== RAW DATA
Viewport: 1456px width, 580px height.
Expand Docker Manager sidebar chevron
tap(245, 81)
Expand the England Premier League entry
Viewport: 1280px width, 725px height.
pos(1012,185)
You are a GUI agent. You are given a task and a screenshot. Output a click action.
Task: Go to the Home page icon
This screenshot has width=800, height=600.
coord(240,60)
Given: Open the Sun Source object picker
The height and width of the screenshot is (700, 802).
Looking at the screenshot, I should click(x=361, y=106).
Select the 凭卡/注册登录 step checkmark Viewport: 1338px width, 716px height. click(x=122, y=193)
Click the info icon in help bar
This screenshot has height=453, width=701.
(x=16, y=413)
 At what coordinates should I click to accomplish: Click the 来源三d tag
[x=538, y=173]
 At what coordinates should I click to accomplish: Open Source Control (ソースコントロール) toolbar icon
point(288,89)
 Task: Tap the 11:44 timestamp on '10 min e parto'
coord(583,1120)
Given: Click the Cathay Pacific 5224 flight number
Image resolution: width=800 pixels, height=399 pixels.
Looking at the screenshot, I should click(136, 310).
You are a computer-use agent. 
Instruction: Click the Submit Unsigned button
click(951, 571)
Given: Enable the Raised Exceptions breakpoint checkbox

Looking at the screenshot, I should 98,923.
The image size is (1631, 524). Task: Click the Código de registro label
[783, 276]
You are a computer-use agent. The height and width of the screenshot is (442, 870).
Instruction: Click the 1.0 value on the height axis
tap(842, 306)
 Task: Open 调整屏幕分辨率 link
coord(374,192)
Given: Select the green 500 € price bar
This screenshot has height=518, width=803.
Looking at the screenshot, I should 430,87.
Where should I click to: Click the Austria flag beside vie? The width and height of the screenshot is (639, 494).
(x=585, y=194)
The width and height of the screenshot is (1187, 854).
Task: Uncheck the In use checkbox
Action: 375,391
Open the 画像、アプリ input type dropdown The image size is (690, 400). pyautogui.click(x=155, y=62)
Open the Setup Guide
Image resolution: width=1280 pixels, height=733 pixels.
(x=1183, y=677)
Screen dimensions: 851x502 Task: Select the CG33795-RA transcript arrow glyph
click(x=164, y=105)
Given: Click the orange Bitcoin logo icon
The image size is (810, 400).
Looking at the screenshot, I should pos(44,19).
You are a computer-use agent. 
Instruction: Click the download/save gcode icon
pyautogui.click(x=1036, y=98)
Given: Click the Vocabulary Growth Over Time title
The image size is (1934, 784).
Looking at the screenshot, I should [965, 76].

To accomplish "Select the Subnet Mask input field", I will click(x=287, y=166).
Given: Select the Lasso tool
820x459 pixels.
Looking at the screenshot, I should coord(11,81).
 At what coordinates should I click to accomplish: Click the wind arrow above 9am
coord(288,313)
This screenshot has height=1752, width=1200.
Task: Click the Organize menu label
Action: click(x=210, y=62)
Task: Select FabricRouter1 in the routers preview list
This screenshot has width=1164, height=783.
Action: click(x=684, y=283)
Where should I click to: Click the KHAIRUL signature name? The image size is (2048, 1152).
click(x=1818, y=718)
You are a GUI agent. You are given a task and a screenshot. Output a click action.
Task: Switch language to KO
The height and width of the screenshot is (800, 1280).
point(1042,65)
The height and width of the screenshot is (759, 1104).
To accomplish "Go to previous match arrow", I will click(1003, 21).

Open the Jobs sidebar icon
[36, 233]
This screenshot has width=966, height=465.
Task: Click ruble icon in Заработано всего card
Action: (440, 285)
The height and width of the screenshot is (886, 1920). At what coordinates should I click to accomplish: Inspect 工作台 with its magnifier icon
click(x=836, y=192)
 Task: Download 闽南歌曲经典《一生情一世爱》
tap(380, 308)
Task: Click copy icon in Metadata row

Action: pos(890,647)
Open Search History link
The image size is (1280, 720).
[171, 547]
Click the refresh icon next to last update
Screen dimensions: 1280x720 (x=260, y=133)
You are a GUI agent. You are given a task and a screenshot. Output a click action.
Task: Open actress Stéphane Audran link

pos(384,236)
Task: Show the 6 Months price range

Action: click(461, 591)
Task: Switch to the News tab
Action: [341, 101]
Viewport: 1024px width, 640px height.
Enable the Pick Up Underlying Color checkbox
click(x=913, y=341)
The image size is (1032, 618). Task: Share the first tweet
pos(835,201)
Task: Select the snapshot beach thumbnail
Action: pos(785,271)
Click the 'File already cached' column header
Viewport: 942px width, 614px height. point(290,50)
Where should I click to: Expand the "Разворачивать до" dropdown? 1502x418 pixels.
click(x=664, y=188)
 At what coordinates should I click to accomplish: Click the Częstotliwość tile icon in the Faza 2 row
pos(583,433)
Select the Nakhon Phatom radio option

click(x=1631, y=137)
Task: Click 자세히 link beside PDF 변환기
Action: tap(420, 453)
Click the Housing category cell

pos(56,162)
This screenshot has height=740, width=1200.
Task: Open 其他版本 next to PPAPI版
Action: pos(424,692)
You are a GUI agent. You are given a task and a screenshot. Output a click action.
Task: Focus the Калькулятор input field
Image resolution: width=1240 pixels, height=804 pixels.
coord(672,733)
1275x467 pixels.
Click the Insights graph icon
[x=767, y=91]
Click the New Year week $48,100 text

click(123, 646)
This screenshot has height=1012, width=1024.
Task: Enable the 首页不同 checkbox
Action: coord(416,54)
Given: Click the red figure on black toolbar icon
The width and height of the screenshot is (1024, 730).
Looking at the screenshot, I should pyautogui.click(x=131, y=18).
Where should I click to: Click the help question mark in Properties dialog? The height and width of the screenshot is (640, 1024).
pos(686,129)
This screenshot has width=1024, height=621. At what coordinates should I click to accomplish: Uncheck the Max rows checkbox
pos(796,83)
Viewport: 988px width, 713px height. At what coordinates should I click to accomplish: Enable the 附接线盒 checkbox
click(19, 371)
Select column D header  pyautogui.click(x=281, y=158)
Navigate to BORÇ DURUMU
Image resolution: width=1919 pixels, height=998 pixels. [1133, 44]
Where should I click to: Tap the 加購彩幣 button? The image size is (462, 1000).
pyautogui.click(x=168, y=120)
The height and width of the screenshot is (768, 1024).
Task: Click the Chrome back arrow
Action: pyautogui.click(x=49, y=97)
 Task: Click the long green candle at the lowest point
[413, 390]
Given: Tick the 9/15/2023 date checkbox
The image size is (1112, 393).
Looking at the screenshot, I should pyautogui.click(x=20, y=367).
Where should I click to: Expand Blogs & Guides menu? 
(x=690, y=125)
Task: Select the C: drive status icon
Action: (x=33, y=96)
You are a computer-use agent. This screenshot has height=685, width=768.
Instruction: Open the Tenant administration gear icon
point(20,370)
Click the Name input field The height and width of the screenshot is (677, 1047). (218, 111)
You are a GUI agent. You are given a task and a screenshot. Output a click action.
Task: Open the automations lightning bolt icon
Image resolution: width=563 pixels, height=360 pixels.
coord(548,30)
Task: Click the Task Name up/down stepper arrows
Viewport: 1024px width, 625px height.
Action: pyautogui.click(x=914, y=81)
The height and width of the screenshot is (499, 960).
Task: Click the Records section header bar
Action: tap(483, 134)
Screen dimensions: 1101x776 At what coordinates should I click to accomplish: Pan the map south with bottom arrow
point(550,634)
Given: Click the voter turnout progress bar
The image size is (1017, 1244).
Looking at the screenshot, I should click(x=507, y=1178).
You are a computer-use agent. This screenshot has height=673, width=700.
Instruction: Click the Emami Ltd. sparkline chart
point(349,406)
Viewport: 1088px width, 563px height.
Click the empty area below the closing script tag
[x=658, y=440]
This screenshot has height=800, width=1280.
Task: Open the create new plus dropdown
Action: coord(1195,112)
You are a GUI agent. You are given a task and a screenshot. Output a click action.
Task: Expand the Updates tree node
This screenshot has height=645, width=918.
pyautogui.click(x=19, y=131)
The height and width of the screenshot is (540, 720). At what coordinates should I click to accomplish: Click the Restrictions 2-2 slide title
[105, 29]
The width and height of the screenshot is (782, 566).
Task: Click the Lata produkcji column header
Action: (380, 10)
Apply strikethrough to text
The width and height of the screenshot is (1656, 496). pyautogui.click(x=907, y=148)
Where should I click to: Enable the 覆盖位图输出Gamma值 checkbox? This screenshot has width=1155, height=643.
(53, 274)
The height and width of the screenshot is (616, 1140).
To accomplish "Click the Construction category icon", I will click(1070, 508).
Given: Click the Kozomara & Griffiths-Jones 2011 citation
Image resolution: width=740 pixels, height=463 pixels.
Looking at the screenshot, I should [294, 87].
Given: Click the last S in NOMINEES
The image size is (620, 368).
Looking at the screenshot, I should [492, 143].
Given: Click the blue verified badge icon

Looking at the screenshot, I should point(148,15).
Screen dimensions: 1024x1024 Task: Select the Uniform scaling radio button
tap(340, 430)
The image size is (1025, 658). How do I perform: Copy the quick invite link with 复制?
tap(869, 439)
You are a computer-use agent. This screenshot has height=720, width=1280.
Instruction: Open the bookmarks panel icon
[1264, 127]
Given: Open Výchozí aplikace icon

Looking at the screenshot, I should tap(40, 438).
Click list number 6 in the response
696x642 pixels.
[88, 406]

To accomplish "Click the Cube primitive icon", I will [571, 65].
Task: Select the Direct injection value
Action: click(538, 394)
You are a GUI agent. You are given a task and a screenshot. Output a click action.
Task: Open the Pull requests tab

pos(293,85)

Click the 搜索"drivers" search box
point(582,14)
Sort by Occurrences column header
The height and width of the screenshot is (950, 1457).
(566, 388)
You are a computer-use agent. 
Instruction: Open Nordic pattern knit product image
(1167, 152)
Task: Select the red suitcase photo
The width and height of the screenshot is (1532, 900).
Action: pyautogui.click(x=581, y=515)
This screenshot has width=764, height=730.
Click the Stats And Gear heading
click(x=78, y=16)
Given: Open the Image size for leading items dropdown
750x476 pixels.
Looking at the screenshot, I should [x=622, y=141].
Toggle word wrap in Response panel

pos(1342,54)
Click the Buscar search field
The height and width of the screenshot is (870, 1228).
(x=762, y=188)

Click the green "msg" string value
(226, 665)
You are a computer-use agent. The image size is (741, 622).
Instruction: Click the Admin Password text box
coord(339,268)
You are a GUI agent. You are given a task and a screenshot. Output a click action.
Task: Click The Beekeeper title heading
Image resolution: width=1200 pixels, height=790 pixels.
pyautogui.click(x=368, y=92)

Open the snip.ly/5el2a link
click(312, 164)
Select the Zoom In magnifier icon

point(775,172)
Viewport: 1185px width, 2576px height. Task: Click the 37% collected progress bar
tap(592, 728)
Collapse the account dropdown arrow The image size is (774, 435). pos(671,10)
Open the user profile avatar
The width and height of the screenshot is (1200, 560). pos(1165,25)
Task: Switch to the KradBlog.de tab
====
EXERCISE REQUIREMENTS - From the listing above, output exactly the run of lines that starts with the line containing "The width and height of the screenshot is (1024, 730)." and ends with the line containing "Select column D".

OUTPUT FOR THIS TASK -
The width and height of the screenshot is (1024, 730).
Looking at the screenshot, I should pyautogui.click(x=131, y=18).
Where should I click to: Click the help question mark in Properties dialog? The height and width of the screenshot is (640, 1024).
pos(686,129)
This screenshot has width=1024, height=621. At what coordinates should I click to accomplish: Uncheck the Max rows checkbox
pos(796,83)
Viewport: 988px width, 713px height. At what coordinates should I click to accomplish: Enable the 附接线盒 checkbox
click(19, 371)
Select column D header  pyautogui.click(x=281, y=158)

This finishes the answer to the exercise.